EXERCISE GOAL:
Please write out, word for word, everything in the entries below from the line containing "coordinates (790, 211)." down to the line containing "Describe the element at coordinates (943, 143)", with both of those lines included.

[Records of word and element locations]
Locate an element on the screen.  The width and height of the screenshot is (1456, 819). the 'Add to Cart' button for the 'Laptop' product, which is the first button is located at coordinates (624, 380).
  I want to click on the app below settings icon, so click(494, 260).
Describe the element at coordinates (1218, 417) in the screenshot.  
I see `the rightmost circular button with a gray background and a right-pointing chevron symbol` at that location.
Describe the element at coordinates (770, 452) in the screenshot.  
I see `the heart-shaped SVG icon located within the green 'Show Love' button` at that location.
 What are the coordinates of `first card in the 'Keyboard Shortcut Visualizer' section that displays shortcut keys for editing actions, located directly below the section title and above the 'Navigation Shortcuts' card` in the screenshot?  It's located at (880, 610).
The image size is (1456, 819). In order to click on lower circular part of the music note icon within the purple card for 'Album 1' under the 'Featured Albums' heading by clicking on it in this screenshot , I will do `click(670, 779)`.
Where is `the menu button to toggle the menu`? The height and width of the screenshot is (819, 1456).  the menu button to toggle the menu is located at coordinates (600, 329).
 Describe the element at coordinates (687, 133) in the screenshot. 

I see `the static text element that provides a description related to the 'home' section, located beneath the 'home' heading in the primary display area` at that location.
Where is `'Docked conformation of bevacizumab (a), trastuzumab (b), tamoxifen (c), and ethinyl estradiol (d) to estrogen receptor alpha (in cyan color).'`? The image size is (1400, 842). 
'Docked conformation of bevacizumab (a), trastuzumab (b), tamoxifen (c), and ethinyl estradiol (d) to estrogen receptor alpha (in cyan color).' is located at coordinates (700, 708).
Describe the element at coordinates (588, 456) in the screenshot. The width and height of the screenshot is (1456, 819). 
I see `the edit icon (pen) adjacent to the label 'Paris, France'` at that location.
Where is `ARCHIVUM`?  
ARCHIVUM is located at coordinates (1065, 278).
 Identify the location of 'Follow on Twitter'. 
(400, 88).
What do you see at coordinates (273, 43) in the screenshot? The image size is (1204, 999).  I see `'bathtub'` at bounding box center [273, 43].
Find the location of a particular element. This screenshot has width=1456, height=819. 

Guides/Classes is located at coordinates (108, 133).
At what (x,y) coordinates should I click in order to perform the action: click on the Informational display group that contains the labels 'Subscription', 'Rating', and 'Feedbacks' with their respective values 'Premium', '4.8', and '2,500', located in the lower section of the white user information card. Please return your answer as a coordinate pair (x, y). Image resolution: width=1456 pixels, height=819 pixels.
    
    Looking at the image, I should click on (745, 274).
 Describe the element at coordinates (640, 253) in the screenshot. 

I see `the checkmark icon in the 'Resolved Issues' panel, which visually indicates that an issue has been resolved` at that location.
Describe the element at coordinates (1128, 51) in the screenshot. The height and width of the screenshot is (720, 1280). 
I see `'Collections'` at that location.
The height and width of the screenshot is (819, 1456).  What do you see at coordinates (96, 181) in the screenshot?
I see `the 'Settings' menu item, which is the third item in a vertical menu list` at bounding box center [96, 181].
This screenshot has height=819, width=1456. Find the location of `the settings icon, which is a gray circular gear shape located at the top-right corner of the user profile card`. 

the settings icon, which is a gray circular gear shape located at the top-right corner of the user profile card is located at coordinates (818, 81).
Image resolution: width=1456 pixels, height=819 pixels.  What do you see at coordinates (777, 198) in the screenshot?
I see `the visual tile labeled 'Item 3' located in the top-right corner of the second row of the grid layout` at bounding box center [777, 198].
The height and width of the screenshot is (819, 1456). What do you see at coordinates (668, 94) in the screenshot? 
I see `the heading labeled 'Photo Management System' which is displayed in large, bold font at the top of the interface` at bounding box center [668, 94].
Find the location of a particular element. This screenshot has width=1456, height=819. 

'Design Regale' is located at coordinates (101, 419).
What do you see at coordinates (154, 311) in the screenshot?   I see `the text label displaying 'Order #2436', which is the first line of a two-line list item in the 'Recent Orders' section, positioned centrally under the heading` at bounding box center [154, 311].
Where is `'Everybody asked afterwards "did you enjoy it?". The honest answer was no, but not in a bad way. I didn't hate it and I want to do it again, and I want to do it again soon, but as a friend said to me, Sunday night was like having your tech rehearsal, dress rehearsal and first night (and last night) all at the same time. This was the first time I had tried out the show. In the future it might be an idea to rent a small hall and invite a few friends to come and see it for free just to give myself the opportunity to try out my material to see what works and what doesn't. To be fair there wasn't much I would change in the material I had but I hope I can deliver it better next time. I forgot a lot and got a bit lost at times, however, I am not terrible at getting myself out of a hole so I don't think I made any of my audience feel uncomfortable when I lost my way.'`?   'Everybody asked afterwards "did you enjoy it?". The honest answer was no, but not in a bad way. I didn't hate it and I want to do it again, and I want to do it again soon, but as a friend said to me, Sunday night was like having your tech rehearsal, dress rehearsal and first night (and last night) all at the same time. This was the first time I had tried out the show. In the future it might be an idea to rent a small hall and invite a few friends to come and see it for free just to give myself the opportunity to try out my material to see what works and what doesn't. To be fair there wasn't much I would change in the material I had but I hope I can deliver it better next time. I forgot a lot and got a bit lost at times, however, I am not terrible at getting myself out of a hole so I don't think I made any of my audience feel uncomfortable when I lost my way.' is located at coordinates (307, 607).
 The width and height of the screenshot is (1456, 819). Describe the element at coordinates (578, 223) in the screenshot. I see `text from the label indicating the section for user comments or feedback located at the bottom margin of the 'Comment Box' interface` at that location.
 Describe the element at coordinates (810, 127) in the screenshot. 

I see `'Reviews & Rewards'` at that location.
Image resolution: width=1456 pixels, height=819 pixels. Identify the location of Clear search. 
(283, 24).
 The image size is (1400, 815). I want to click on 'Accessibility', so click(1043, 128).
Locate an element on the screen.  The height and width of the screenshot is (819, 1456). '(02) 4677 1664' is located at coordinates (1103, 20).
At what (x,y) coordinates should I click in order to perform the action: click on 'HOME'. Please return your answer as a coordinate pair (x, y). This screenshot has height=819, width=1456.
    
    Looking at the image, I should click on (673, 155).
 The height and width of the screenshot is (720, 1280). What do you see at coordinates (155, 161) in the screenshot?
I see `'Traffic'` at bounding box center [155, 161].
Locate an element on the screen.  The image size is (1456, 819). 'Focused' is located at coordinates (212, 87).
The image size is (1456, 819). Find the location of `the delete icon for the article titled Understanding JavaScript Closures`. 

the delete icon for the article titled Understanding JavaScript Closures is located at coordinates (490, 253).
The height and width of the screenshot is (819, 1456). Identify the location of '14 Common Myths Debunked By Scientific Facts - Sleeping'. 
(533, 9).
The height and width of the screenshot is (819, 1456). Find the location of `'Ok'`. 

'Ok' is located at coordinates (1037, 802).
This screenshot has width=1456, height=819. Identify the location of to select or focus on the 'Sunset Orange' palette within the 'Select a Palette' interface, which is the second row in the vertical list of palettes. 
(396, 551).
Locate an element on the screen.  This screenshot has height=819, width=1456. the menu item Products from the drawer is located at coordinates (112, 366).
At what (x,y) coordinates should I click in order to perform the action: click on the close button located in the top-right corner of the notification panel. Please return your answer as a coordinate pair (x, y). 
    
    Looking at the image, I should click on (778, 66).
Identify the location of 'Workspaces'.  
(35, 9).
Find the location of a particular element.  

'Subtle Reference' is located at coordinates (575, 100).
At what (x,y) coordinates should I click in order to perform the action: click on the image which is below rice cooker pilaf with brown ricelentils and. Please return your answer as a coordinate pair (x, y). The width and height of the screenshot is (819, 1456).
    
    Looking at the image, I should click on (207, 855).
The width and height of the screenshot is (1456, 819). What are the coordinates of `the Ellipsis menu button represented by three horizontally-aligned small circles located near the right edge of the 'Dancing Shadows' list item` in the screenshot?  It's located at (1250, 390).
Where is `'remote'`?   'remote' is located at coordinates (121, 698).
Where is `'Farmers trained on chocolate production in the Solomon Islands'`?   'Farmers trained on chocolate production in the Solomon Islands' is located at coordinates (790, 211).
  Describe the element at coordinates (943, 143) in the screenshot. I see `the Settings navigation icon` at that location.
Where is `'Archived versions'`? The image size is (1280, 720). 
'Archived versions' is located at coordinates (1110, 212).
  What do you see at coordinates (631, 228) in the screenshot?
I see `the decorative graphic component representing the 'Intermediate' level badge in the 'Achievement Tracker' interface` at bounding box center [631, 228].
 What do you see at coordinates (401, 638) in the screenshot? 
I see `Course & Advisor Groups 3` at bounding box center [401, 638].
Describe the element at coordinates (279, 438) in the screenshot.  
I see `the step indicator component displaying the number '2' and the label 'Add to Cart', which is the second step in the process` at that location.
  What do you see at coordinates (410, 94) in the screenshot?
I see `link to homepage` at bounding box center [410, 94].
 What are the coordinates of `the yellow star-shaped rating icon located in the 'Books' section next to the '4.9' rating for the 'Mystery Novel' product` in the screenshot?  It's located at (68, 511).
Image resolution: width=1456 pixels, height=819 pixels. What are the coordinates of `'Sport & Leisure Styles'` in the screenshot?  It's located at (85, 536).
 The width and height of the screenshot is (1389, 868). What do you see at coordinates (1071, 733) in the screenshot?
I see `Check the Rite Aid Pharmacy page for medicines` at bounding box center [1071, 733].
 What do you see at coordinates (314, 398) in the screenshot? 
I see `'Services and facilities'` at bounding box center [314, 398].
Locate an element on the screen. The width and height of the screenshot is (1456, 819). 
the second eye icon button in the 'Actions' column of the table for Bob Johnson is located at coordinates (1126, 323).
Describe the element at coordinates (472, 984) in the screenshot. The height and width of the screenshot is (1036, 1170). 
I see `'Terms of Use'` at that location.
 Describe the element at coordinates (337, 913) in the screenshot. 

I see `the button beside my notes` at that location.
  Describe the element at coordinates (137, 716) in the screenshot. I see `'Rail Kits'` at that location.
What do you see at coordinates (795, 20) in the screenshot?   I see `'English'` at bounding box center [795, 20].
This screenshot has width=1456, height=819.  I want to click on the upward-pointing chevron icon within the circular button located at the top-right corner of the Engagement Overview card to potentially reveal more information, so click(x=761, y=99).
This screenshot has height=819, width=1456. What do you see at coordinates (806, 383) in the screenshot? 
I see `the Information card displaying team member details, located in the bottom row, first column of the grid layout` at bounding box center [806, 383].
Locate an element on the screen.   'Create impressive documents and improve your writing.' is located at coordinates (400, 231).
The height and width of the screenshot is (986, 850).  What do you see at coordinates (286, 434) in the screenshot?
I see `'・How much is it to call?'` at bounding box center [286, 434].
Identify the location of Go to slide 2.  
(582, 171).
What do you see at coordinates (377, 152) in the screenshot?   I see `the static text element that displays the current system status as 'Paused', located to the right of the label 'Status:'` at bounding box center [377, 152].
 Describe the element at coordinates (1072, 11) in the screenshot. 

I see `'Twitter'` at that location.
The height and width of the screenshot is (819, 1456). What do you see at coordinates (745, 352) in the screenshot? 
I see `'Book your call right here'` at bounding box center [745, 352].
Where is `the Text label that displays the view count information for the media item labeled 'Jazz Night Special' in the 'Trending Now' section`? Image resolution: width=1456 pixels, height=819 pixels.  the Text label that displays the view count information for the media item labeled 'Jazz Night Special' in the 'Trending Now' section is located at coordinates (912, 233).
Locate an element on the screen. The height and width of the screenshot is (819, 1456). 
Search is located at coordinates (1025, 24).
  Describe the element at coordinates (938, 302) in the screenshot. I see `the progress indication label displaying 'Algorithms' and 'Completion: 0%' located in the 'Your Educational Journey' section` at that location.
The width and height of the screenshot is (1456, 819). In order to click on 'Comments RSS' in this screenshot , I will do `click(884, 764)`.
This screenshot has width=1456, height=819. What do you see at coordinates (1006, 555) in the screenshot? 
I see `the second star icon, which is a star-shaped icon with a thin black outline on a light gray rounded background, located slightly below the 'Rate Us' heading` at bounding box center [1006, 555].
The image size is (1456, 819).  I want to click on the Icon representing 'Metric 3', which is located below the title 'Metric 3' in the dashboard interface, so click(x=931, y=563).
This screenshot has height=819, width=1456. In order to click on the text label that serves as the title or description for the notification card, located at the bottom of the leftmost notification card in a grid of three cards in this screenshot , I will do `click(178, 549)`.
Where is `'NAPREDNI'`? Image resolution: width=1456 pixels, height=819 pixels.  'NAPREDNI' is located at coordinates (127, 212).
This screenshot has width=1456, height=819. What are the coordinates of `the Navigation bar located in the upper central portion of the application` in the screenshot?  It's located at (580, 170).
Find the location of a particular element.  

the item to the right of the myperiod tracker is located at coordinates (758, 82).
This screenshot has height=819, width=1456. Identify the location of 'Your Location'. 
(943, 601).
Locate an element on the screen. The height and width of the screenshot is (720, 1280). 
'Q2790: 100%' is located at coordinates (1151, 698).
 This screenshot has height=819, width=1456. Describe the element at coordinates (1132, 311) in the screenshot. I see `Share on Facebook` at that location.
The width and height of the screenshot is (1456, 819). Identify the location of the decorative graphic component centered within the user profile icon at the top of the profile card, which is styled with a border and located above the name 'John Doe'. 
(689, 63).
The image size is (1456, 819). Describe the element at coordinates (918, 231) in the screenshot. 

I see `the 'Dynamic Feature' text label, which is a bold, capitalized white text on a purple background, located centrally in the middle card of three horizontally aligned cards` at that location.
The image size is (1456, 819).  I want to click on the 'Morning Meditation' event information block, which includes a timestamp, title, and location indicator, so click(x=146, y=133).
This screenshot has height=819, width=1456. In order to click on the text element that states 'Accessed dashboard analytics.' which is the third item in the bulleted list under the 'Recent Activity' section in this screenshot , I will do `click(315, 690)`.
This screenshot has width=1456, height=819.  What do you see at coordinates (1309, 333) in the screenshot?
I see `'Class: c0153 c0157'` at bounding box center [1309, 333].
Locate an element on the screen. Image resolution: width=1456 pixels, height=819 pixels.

RESPONSE:
Where is `'Farmers trained on chocolate production in the Solomon Islands'`?   'Farmers trained on chocolate production in the Solomon Islands' is located at coordinates (790, 211).
  Describe the element at coordinates (943, 143) in the screenshot. I see `the Settings navigation icon` at that location.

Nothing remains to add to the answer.